◆ Work order
Return the data. Every word must match.
:::
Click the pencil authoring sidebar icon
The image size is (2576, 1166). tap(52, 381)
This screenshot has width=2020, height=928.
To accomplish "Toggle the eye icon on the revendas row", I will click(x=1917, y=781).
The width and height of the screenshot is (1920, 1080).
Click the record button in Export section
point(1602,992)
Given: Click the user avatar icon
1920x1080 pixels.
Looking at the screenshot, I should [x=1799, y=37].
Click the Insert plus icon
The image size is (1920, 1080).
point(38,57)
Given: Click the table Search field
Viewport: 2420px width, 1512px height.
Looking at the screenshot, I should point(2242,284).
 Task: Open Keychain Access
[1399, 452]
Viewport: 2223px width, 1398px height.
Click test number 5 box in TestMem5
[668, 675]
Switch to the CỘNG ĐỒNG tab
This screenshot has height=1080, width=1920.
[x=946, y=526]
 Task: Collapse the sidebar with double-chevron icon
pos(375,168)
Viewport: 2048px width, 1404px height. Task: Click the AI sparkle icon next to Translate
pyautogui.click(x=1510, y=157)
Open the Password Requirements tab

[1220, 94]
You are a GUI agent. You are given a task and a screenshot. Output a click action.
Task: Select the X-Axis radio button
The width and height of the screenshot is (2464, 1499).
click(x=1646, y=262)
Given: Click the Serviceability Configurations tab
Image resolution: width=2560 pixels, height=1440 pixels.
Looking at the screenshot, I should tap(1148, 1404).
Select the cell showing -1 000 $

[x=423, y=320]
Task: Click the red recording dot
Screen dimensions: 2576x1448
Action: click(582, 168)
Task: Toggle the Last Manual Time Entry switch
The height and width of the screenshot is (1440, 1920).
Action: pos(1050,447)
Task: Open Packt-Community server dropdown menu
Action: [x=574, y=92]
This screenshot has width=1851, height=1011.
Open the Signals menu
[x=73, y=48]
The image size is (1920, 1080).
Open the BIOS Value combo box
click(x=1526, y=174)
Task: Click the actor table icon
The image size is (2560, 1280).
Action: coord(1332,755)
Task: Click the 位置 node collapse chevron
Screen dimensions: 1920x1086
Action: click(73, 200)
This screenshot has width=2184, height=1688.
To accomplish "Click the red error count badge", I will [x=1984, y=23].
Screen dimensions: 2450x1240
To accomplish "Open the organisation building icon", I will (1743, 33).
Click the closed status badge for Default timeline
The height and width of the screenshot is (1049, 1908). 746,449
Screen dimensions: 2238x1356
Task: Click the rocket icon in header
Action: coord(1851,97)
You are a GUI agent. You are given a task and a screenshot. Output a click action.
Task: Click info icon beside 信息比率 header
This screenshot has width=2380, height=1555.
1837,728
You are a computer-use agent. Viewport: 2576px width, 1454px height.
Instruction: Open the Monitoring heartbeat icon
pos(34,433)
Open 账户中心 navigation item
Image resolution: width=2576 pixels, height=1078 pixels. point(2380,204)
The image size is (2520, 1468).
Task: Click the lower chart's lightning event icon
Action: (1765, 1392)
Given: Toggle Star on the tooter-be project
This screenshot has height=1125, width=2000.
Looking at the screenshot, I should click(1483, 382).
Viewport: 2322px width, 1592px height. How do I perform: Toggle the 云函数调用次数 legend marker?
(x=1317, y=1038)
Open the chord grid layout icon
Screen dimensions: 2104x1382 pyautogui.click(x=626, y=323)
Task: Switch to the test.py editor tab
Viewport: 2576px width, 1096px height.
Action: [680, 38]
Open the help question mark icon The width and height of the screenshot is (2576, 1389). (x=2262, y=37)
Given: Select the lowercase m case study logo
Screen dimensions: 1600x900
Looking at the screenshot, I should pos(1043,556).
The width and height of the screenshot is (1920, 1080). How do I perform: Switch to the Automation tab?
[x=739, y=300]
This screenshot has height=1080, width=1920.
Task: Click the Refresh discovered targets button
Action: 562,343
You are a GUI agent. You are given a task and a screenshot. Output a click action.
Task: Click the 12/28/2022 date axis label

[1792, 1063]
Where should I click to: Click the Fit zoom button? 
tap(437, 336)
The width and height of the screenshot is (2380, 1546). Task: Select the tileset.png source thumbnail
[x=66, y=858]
:::
◆ Solution to this task
Click the pencil authoring sidebar icon
The image size is (2576, 1166). tap(52, 381)
This screenshot has width=2020, height=928.
To accomplish "Toggle the eye icon on the revendas row", I will click(x=1917, y=781).
The width and height of the screenshot is (1920, 1080).
Click the record button in Export section
point(1602,992)
Given: Click the user avatar icon
1920x1080 pixels.
Looking at the screenshot, I should [x=1799, y=37].
Click the Insert plus icon
The image size is (1920, 1080).
point(38,57)
Given: Click the table Search field
Viewport: 2420px width, 1512px height.
Looking at the screenshot, I should point(2242,284).
 Task: Open Keychain Access
[1399, 452]
Viewport: 2223px width, 1398px height.
Click test number 5 box in TestMem5
[668, 675]
Switch to the CỘNG ĐỒNG tab
This screenshot has height=1080, width=1920.
[x=946, y=526]
 Task: Collapse the sidebar with double-chevron icon
pos(375,168)
Viewport: 2048px width, 1404px height. Task: Click the AI sparkle icon next to Translate
pyautogui.click(x=1510, y=157)
Open the Password Requirements tab

[1220, 94]
You are a GUI agent. You are given a task and a screenshot. Output a click action.
Task: Select the X-Axis radio button
The width and height of the screenshot is (2464, 1499).
click(x=1646, y=262)
Given: Click the Serviceability Configurations tab
Image resolution: width=2560 pixels, height=1440 pixels.
Looking at the screenshot, I should tap(1148, 1404).
Select the cell showing -1 000 $

[x=423, y=320]
Task: Click the red recording dot
Screen dimensions: 2576x1448
Action: click(582, 168)
Task: Toggle the Last Manual Time Entry switch
The height and width of the screenshot is (1440, 1920).
Action: pos(1050,447)
Task: Open Packt-Community server dropdown menu
Action: [x=574, y=92]
This screenshot has width=1851, height=1011.
Open the Signals menu
[x=73, y=48]
The image size is (1920, 1080).
Open the BIOS Value combo box
click(x=1526, y=174)
Task: Click the actor table icon
The image size is (2560, 1280).
Action: coord(1332,755)
Task: Click the 位置 node collapse chevron
Screen dimensions: 1920x1086
Action: click(73, 200)
This screenshot has width=2184, height=1688.
To accomplish "Click the red error count badge", I will [x=1984, y=23].
Screen dimensions: 2450x1240
To accomplish "Open the organisation building icon", I will (1743, 33).
Click the closed status badge for Default timeline
The height and width of the screenshot is (1049, 1908). 746,449
Screen dimensions: 2238x1356
Task: Click the rocket icon in header
Action: coord(1851,97)
You are a GUI agent. You are given a task and a screenshot. Output a click action.
Task: Click info icon beside 信息比率 header
This screenshot has width=2380, height=1555.
1837,728
You are a computer-use agent. Viewport: 2576px width, 1454px height.
Instruction: Open the Monitoring heartbeat icon
pos(34,433)
Open 账户中心 navigation item
Image resolution: width=2576 pixels, height=1078 pixels. point(2380,204)
The image size is (2520, 1468).
Task: Click the lower chart's lightning event icon
Action: (1765, 1392)
Given: Toggle Star on the tooter-be project
This screenshot has height=1125, width=2000.
Looking at the screenshot, I should click(1483, 382).
Viewport: 2322px width, 1592px height. How do I perform: Toggle the 云函数调用次数 legend marker?
(x=1317, y=1038)
Open the chord grid layout icon
Screen dimensions: 2104x1382 pyautogui.click(x=626, y=323)
Task: Switch to the test.py editor tab
Viewport: 2576px width, 1096px height.
Action: [680, 38]
Open the help question mark icon The width and height of the screenshot is (2576, 1389). (x=2262, y=37)
Given: Select the lowercase m case study logo
Screen dimensions: 1600x900
Looking at the screenshot, I should pos(1043,556).
The width and height of the screenshot is (1920, 1080). How do I perform: Switch to the Automation tab?
[x=739, y=300]
This screenshot has height=1080, width=1920.
Task: Click the Refresh discovered targets button
Action: 562,343
You are a GUI agent. You are given a task and a screenshot. Output a click action.
Task: Click the 12/28/2022 date axis label

[1792, 1063]
Where should I click to: Click the Fit zoom button? 
tap(437, 336)
The width and height of the screenshot is (2380, 1546). Task: Select the tileset.png source thumbnail
[x=66, y=858]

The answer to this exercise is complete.